> **TASK DATA**
>>>>>

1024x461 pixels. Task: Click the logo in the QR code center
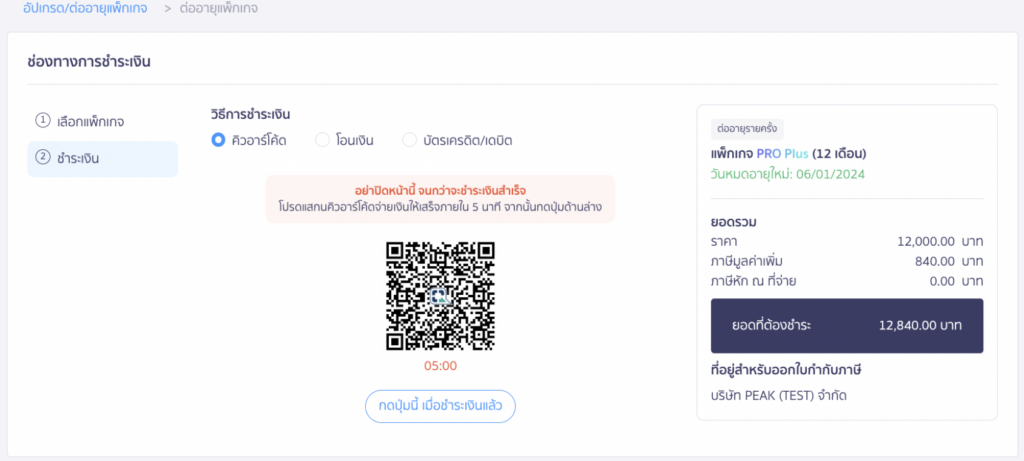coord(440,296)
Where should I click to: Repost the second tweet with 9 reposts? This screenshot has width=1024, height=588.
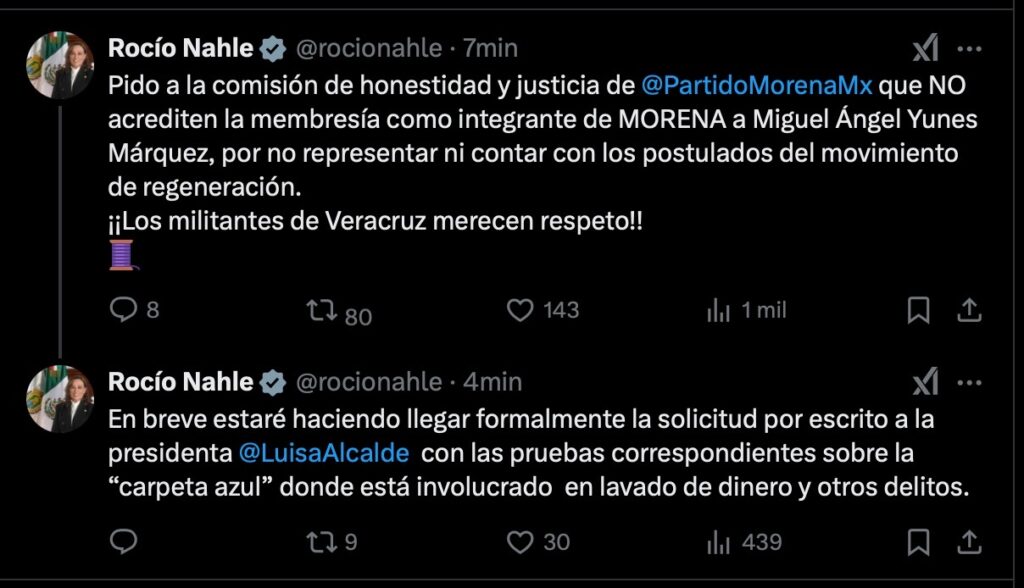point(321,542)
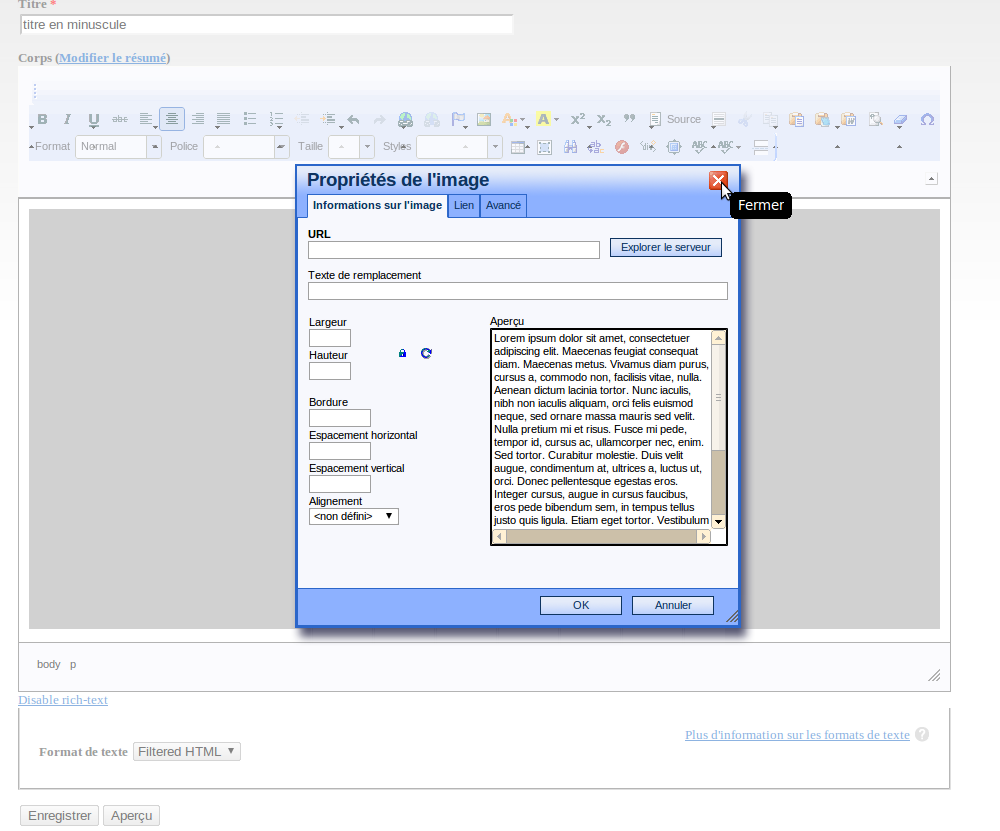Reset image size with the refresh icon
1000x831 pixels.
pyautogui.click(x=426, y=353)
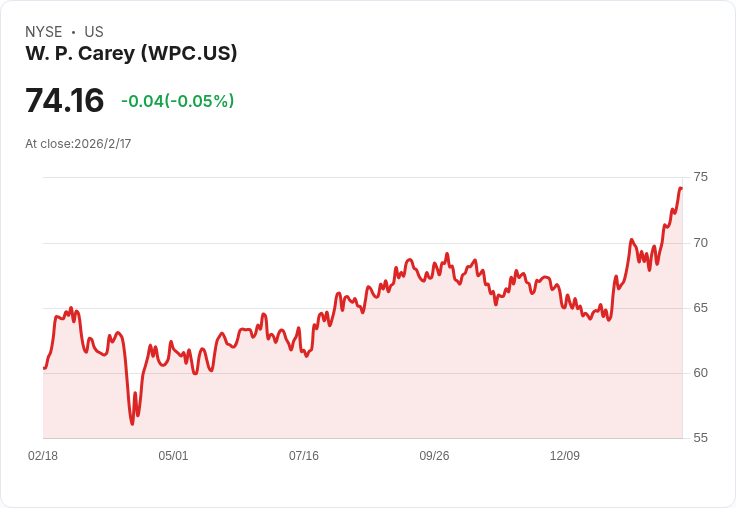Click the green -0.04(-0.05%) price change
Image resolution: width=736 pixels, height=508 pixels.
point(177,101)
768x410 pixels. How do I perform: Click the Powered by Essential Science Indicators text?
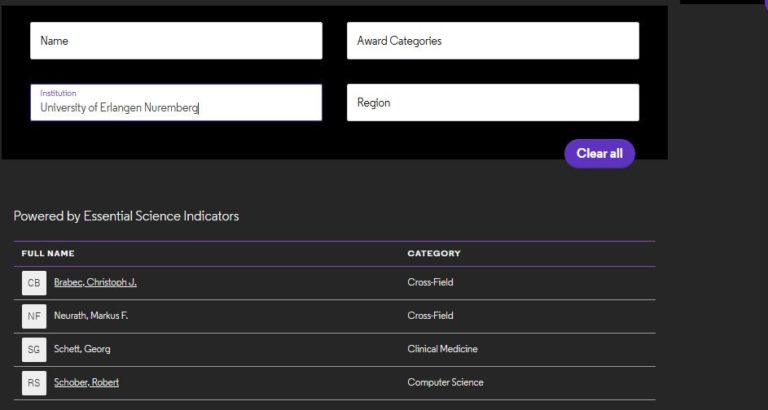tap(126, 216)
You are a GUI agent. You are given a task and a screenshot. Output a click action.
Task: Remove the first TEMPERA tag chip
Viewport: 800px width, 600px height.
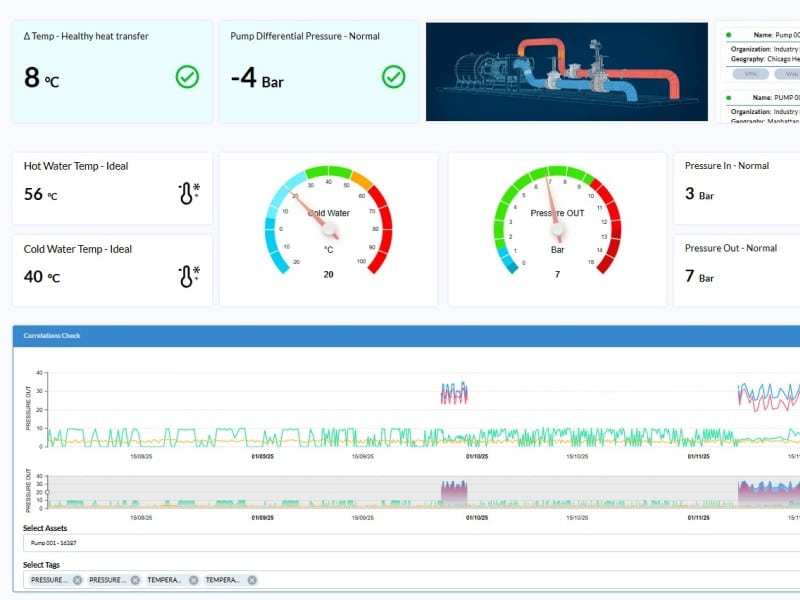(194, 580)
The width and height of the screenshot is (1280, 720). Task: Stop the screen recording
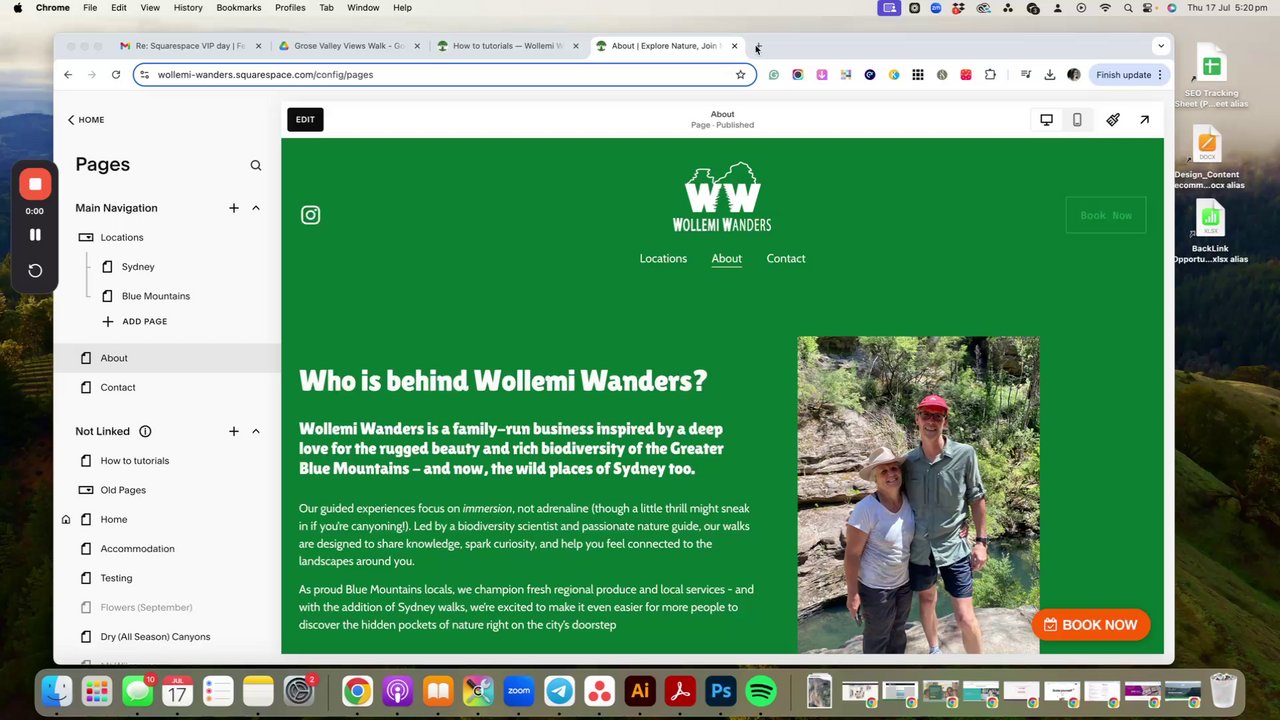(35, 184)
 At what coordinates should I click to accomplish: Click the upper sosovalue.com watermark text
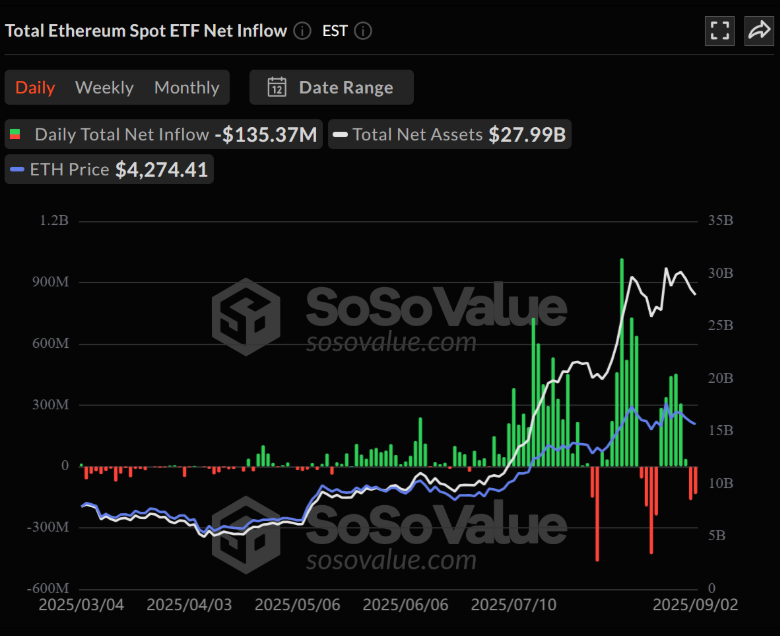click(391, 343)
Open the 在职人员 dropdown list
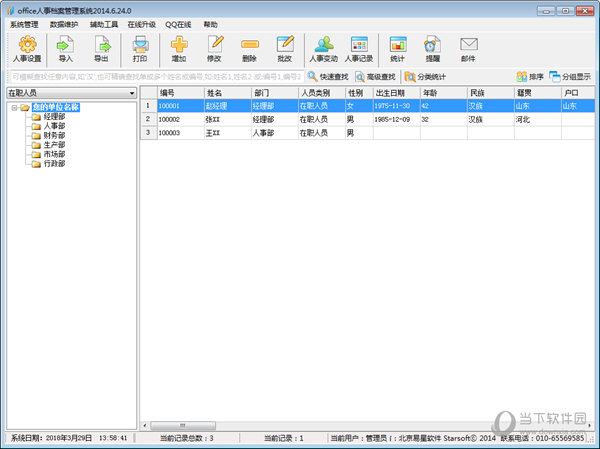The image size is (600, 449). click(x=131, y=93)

<<<<<

Reproduce every line of the material above, but drop the pictures.

1024x461 pixels. Task: Click the logo in the QR code center
coord(440,296)
Where should I click to: Repost the second tweet with 9 reposts? This screenshot has width=1024, height=588.
point(321,542)
Reset image size with the refresh icon
1000x831 pixels.
pyautogui.click(x=426, y=353)
Click the green -0.04(-0.05%) price change
Image resolution: width=736 pixels, height=508 pixels.
point(177,101)
768x410 pixels. How do I perform: Click the Powered by Essential Science Indicators text?
tap(126, 216)
You are a GUI agent. You are given a task and a screenshot. Output a click action.
Task: Remove the first TEMPERA tag chip
Viewport: 800px width, 600px height.
(194, 580)
The width and height of the screenshot is (1280, 720). Task: Stop the screen recording
(35, 184)
 At what coordinates should I click to accomplish: Click the upper sosovalue.com watermark text
click(391, 343)
Open the 在职人员 dropdown list
The image size is (600, 449). click(x=131, y=93)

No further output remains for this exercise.